In contrast to USDT and USDC, DAI has no built-in freeze and blacklist functions. Nevertheless, as mentioned above, DAI uses some centralized stablecoins like USDC as collateral. Circle can also freeze such USDC backing. 

The RWA collateral on the other hand bears the risk that you cannot check on chain in real time what is its actual value and it's also nowhere near as liquid as most onchain assets. 

On the positive side, there are billions of DAI on the blockchain, which makes it highly liquid. You can move your DAI 24/7 on chain, plus there are multiple centralized and decentralized exchanges and other solutions that you can use for off-ramping your Maker stablecoin. 

A LUSD dollar

Finally, let's look into Liquity's LUSD. A decentralized stablecoin, overcollateralized by Ethereum.
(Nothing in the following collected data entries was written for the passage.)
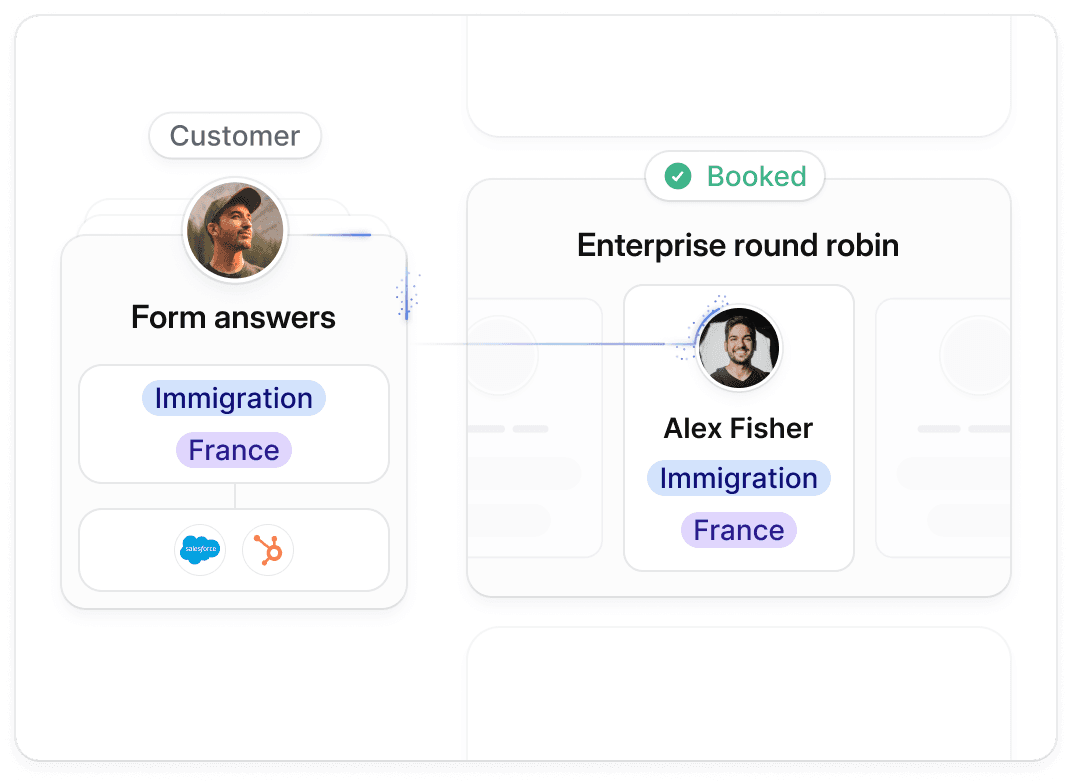The image size is (1072, 782).
Task: Select the faded left team member card
Action: (x=535, y=428)
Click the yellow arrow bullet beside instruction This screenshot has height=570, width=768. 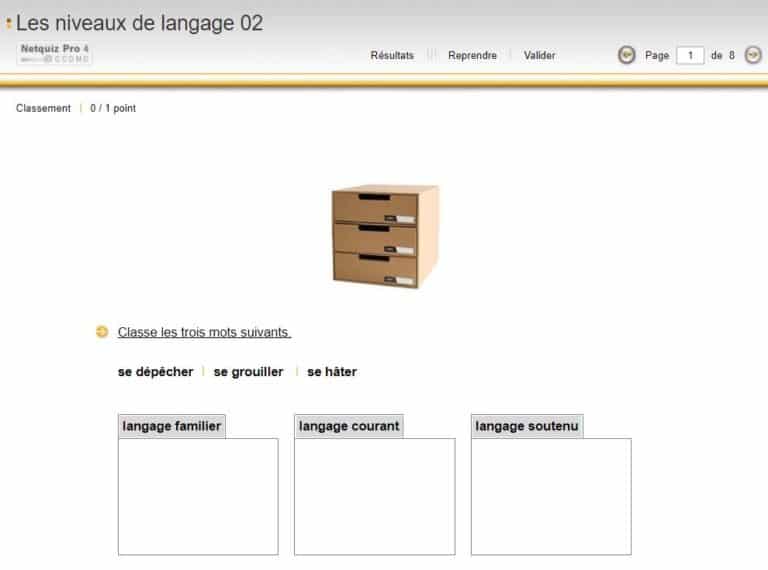102,332
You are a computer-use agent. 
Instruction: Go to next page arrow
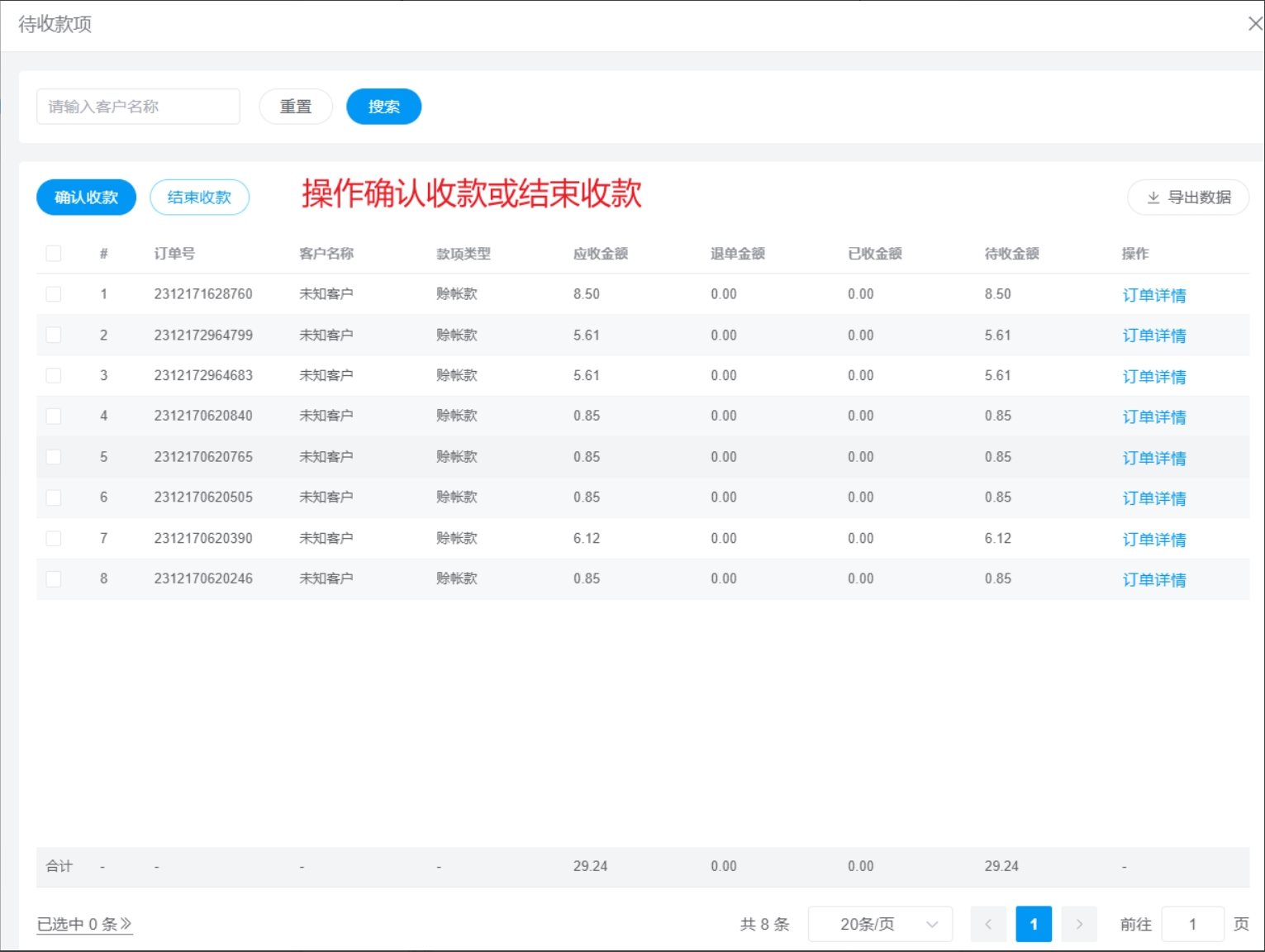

So here, you don’t face the fractional banking issue that banks have. As a stablecoin, here you also have access to your dollar 24/7 and can move it in a matter of seconds to different wallet addresses, off-ramp it, or pay directly with LUSD using something like the Holyheld or Wirex cards. 

Liquity operates with an immutable contract, making LUSD almost as resilient and unstoppable as the Ethereum network itself. This means that LUSD is not subject to many of the same risks as centralized stablecoins. Liquity’s smart contracts have been live for more than two years. The immutability, given the length of time Liquity has been around, really puts it among the best in class with respect to risk.

A further proof is DeFi Safety’s ranking which gives Liquity a 96% score and one of the top spots among 260+ DeFi protocols. DeFi Safety’s protocol reviews are: “A quality assessments that scrutinize major key elements of deployed DeFi products to produce an overarching safety rating that indicates the quality of development processes and accompanying documentation.

Unlike traditional dollars, LUSD truly belongs to the holder. No central authority can freeze or seize LUSD funds, which represents a paradigm shift in the concept of monetary ownership. 

LUSD is also directly redeemable to ETH and cannot be minted out of thin air. For every LUSD in the market, there is X worth of Ether backing it. LUSD's unique model eliminates the need for trusted third-party collateral. You can always see the backing of LUSD through real-time auditing with Etherscan or Dune Dashboard here

So with LUSD, you have probably the most decentralized, transparent, trustless, and censorship-resistant dollar there is. LUSD is not the ultimate stablecoin, its peg is not always perfect and LUSD is much less scalable compared with centralized stablecoins, but if you’re aiming for decentralization and security, look no further. 


Not all dollars are created equal. Each form carries unique risks and advantages, shaped by factors like control, access, stability, interest rates, censorship resistance, counterparty risk, etc. These profiles are shaped by various factors, including trust in institutions, market volatility, algorithmic control, smart contract risks, and overall economic resilience. There is always a trade-off in stablecoin designs. 

As the financial landscape continues to evolve, understanding these nuances becomes increasingly vital. Whether it's a traditional bank-held dollar or a decentralized stablecoin, the value of a dollar extends beyond its face value — it's also defined by the systems that create, manage, and circulate it.

The goal of this article is not to make you convert all your dollars into one type but to deep dive into the different characteristics and risk factors some of the popular traditional and blockchain dollars possess. No matter whether you are an individual, institution, or DAO with a significant treasury you should always diversify your dollar holdings based on your needs and risk appetite.